Data supplied:
———

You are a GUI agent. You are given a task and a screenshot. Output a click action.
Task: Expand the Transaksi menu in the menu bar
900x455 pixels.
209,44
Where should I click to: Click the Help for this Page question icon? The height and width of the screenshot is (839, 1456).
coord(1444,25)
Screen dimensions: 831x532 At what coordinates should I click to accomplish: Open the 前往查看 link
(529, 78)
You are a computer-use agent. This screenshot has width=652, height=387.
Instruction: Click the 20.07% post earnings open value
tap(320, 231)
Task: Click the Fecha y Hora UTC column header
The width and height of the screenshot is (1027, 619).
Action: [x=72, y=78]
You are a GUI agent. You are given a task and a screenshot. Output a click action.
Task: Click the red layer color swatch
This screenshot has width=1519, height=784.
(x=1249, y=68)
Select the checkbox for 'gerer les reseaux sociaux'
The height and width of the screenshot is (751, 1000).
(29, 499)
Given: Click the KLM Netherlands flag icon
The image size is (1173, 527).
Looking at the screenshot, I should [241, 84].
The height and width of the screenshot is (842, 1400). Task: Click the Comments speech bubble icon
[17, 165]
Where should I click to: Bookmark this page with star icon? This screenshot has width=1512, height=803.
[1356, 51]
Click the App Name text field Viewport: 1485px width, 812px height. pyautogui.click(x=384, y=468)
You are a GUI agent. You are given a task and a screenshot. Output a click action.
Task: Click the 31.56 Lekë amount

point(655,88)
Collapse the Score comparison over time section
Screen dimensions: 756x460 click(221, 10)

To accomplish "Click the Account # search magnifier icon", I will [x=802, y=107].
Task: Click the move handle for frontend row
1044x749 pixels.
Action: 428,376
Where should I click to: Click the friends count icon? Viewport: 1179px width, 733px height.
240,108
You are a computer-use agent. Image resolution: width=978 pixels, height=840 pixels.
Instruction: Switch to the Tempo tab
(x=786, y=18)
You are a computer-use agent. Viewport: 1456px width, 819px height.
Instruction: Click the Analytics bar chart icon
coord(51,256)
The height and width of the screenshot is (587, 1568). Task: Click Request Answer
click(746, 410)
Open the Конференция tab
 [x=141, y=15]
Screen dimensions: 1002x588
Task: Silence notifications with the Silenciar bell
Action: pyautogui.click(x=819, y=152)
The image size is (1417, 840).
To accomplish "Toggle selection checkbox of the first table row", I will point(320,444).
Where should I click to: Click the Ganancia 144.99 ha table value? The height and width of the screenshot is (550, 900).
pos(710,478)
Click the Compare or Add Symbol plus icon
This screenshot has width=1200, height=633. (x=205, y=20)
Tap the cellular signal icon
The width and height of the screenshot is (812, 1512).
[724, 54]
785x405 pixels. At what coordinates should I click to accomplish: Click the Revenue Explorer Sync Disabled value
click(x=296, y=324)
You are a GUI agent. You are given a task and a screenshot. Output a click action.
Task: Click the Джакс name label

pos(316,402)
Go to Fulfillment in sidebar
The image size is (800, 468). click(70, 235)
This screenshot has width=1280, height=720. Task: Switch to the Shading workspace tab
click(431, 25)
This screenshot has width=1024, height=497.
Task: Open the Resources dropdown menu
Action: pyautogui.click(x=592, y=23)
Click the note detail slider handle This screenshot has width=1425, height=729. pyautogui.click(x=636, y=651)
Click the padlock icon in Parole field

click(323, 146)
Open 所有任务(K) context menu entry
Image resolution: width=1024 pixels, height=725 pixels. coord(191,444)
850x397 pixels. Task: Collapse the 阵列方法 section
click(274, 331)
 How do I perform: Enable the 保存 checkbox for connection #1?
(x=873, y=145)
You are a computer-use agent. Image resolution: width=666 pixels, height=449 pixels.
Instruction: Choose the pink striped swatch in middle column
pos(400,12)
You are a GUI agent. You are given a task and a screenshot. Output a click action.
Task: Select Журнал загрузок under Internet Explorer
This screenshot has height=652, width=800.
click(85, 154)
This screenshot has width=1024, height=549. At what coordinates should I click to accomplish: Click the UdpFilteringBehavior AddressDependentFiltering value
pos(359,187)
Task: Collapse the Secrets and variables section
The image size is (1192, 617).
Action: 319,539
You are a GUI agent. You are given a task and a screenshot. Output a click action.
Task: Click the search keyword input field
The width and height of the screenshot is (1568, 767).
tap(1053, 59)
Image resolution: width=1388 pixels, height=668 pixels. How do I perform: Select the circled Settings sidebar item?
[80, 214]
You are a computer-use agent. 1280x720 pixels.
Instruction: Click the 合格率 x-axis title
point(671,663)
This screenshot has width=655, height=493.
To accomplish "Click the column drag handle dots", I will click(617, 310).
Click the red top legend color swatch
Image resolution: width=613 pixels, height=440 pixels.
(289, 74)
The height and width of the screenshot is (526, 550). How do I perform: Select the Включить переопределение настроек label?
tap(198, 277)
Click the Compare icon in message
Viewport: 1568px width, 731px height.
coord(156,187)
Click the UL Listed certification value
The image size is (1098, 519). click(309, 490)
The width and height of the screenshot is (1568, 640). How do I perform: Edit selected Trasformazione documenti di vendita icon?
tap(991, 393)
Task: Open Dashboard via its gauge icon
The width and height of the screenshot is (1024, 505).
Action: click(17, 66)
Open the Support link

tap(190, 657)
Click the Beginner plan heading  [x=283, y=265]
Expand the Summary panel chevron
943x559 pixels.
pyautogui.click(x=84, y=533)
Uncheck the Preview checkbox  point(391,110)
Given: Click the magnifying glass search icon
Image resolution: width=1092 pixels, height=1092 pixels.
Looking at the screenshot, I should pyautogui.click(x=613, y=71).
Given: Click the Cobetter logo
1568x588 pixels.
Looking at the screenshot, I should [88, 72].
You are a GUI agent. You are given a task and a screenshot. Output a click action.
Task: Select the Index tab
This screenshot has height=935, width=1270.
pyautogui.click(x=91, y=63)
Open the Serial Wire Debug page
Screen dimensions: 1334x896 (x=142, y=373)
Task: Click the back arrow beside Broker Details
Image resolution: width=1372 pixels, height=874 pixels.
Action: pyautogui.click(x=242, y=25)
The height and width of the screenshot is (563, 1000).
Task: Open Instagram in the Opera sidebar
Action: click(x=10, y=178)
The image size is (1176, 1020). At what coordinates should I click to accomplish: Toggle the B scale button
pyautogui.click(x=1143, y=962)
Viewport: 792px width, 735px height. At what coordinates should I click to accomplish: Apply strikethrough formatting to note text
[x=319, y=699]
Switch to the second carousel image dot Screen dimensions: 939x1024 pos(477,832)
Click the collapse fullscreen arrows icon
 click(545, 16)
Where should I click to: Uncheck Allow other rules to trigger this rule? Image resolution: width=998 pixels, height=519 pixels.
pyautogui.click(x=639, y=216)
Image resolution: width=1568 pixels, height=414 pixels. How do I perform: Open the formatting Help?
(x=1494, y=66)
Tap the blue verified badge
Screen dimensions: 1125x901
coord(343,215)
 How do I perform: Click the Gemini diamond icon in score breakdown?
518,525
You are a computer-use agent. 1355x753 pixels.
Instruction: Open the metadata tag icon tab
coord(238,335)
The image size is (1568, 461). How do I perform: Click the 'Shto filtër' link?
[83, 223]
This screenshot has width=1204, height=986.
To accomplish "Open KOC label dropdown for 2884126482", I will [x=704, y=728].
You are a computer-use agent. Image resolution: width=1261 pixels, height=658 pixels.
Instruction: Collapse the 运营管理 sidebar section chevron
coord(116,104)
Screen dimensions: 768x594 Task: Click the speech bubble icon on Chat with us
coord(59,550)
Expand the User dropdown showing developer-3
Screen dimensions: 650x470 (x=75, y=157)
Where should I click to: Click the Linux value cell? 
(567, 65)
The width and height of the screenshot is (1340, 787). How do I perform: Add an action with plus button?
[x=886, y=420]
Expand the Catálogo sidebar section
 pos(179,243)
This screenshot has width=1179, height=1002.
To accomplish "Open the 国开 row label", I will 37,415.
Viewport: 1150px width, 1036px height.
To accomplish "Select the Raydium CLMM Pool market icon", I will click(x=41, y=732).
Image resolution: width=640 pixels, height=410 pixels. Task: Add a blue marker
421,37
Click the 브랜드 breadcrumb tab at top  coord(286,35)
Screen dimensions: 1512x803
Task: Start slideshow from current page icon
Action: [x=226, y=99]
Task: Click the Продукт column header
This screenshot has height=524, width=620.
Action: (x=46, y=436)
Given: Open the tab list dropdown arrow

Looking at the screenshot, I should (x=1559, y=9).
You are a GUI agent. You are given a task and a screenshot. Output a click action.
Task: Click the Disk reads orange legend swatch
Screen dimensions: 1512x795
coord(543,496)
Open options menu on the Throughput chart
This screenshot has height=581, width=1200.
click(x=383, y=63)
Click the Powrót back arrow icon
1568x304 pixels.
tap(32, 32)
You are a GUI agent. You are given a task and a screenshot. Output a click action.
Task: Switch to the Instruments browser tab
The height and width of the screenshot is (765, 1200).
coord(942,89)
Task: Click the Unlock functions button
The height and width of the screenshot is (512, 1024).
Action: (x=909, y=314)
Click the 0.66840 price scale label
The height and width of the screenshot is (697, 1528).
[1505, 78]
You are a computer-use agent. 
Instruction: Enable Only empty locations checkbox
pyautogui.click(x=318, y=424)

———

Using the entries above, repeat only the lines from the one containing "Given: Click the Cobetter logo" through the one containing "Task: Click the back", end lines included.

Result:
Given: Click the Cobetter logo
1568x588 pixels.
Looking at the screenshot, I should [88, 72].
You are a GUI agent. You are given a task and a screenshot. Output a click action.
Task: Select the Index tab
This screenshot has height=935, width=1270.
pyautogui.click(x=91, y=63)
Open the Serial Wire Debug page
Screen dimensions: 1334x896 (x=142, y=373)
Task: Click the back arrow beside Broker Details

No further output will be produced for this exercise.